Chris Hemmings, Parter in Carter Jonas’ Planning & Development team
We’re confident of a better start to 2024 than 2023.
The news that inflation is beginning to come down is good news all round and should lead to a slowing in the increase of construction costs and possibly no further changes from the Bank of England to interest rates in the months ahead. The underlying fundamentals remain in the housing market with a lack of new build supply and pent-up demand, so when confidence returns, we should see a positive impact on the development market.
May’s local and mayoral elections are unlikely to have a significant impact on the development industry. In fact, some developers are fast-forwarding planning applications with the hope of gaining consent prior to the local government purdah period.
Speed up
The big question is how the imminent general election will impact on the market. There will inevitably be a lull in activity when the election is announced so that all actors can assess the potential impacts and changes from manifesto pledges.

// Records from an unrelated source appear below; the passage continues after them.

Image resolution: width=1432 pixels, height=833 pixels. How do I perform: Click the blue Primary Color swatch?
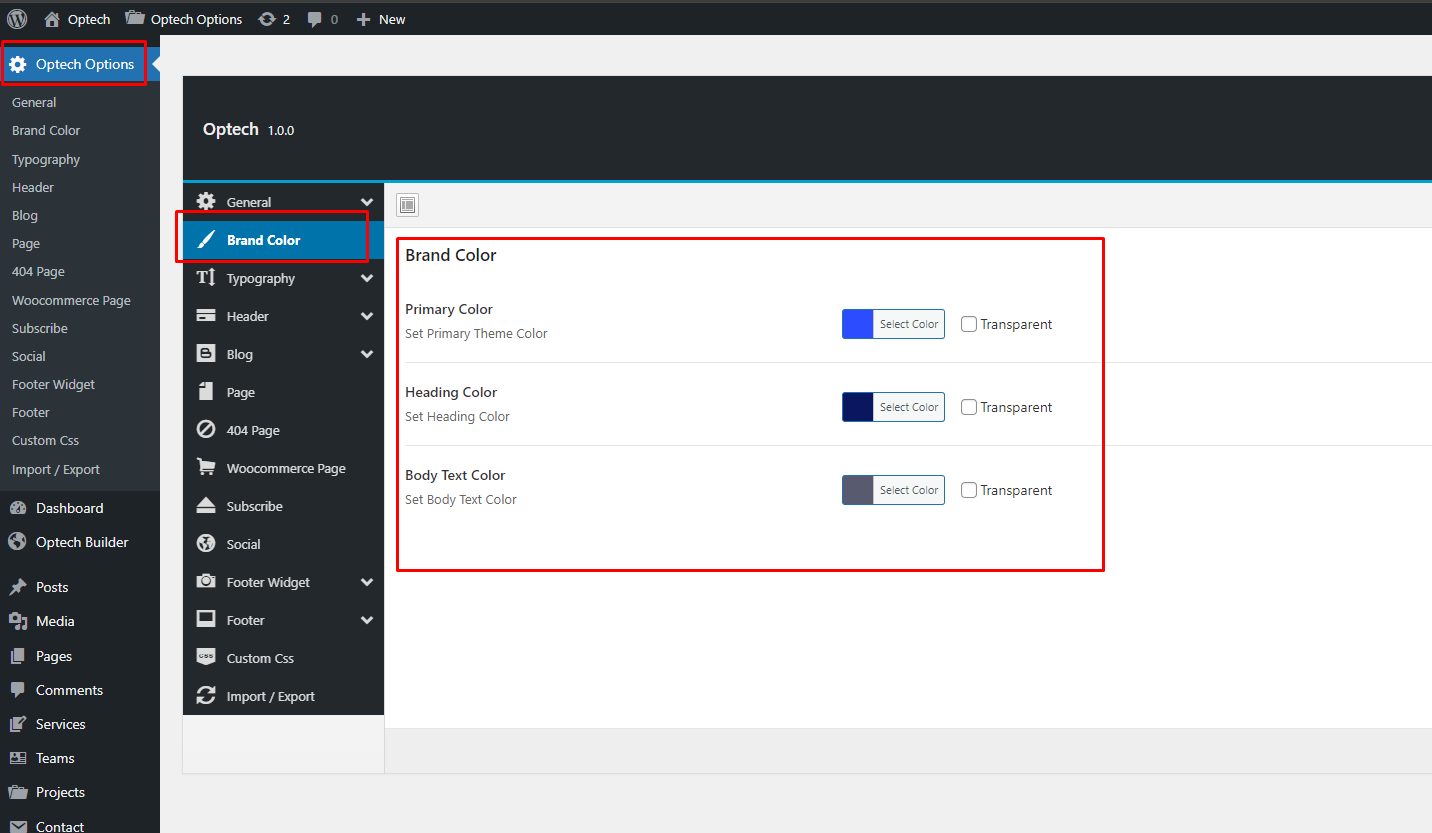pyautogui.click(x=858, y=324)
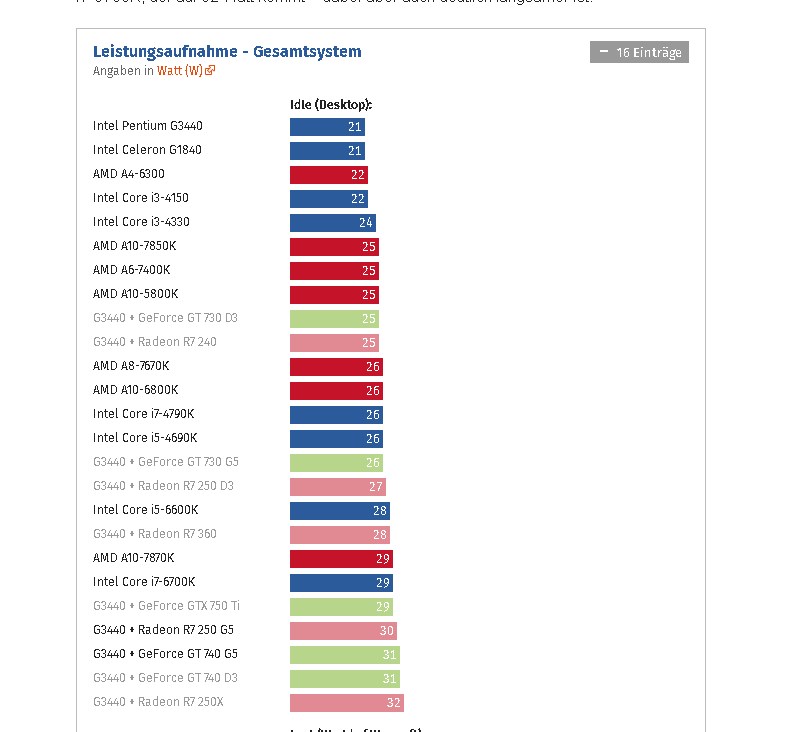Open the Watt (W) link
Image resolution: width=794 pixels, height=732 pixels.
[180, 71]
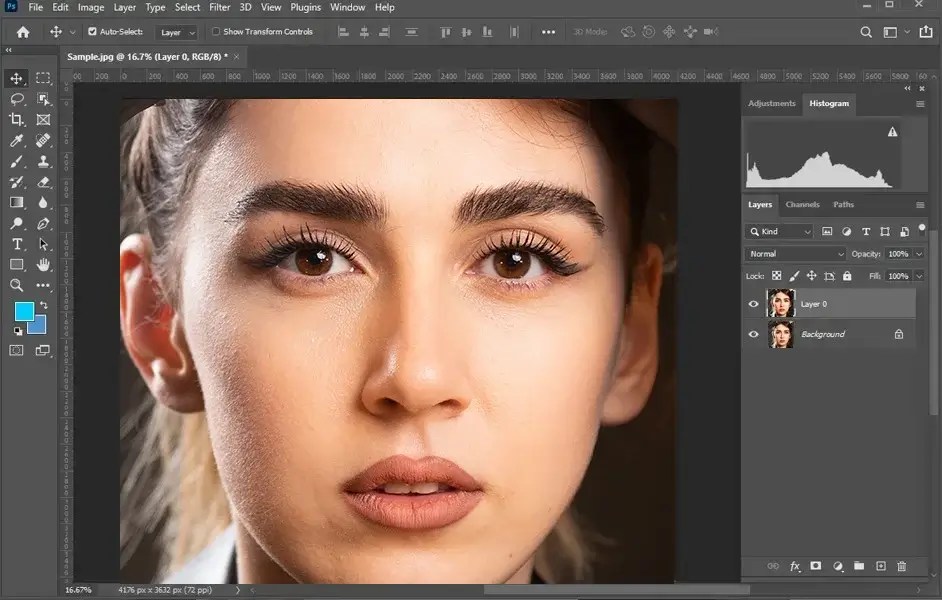The height and width of the screenshot is (600, 942).
Task: Select the Clone Stamp tool
Action: tap(44, 162)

That said, any short-term delays may be mitigated by land sales which should be gearing up for a more positive 2024 and any general election ‘bounce’ in the economy, following the last few years of uncertainty created by the pandemic, conflicts and the resultant inflationary impacts.
It is important that any increase in activity can be supported by the public sector in the form of planning staff to determine planning applications, especially as the public finances has been under enormous strain in recent years, with a number of bankruptcies announced or imminent. Further cut-backs in this area may have the effect of slowing down development at a time when the market is well placed to speed up.